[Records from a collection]
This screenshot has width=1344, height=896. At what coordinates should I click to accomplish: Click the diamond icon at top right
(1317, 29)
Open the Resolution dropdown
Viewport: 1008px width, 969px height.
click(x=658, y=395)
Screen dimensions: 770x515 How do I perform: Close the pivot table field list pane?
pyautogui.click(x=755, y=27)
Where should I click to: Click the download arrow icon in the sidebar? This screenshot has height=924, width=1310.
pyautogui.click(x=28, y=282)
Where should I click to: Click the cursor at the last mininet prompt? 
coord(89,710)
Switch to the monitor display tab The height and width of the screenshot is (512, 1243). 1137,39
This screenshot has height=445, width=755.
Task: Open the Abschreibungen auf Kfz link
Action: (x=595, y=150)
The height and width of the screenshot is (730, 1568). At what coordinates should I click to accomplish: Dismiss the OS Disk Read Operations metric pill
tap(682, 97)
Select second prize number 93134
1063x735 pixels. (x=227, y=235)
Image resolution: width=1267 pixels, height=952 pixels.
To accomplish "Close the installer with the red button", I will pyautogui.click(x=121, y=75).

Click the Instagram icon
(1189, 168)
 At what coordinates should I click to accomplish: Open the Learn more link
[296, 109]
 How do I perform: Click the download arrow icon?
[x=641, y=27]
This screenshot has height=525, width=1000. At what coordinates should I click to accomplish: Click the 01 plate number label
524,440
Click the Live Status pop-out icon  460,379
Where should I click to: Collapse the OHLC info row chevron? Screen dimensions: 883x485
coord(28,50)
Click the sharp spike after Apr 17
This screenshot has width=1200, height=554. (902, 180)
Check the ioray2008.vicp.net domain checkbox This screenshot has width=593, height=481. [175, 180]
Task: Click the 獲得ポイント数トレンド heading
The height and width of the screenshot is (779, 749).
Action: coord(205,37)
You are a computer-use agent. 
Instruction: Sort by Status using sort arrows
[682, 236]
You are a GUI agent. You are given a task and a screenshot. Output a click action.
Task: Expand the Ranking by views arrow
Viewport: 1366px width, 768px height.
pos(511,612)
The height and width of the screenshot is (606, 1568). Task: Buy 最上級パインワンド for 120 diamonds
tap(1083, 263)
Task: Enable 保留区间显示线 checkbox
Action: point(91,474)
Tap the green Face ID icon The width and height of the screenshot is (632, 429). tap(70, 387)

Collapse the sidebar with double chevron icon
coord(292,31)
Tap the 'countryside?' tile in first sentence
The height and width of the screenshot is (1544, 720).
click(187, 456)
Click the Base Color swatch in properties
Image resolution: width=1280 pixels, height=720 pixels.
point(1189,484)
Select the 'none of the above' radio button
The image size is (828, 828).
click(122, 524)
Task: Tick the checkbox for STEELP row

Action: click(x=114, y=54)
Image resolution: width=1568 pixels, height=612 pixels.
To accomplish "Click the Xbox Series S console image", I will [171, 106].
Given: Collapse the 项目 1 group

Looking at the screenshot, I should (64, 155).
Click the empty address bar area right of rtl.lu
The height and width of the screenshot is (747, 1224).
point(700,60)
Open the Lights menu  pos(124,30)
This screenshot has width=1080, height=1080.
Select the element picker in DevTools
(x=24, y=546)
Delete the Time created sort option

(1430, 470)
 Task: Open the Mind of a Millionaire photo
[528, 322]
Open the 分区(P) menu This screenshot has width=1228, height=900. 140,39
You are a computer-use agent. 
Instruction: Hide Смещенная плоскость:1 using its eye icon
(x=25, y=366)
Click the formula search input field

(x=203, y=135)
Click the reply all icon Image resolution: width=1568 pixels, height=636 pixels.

**WHAT NEEDS TO BE DONE**
Leave out every line before the one containing "Collapse the sidebar with double chevron icon". Transcribe that line and all lines after it through the end of the data above, exactly.

**RESPONSE**
Collapse the sidebar with double chevron icon
coord(292,31)
Tap the 'countryside?' tile in first sentence
The height and width of the screenshot is (1544, 720).
click(187, 456)
Click the Base Color swatch in properties
Image resolution: width=1280 pixels, height=720 pixels.
point(1189,484)
Select the 'none of the above' radio button
The image size is (828, 828).
click(122, 524)
Task: Tick the checkbox for STEELP row

Action: click(x=114, y=54)
Image resolution: width=1568 pixels, height=612 pixels.
To accomplish "Click the Xbox Series S console image", I will [171, 106].
Given: Collapse the 项目 1 group

Looking at the screenshot, I should (64, 155).
Click the empty address bar area right of rtl.lu
The height and width of the screenshot is (747, 1224).
point(700,60)
Open the Lights menu  pos(124,30)
This screenshot has width=1080, height=1080.
Select the element picker in DevTools
(x=24, y=546)
Delete the Time created sort option

(1430, 470)
 Task: Open the Mind of a Millionaire photo
[528, 322]
Open the 分区(P) menu This screenshot has width=1228, height=900. 140,39
You are a computer-use agent. 
Instruction: Hide Смещенная плоскость:1 using its eye icon
(x=25, y=366)
Click the formula search input field

(x=203, y=135)
Click the reply all icon Image resolution: width=1568 pixels, height=636 pixels.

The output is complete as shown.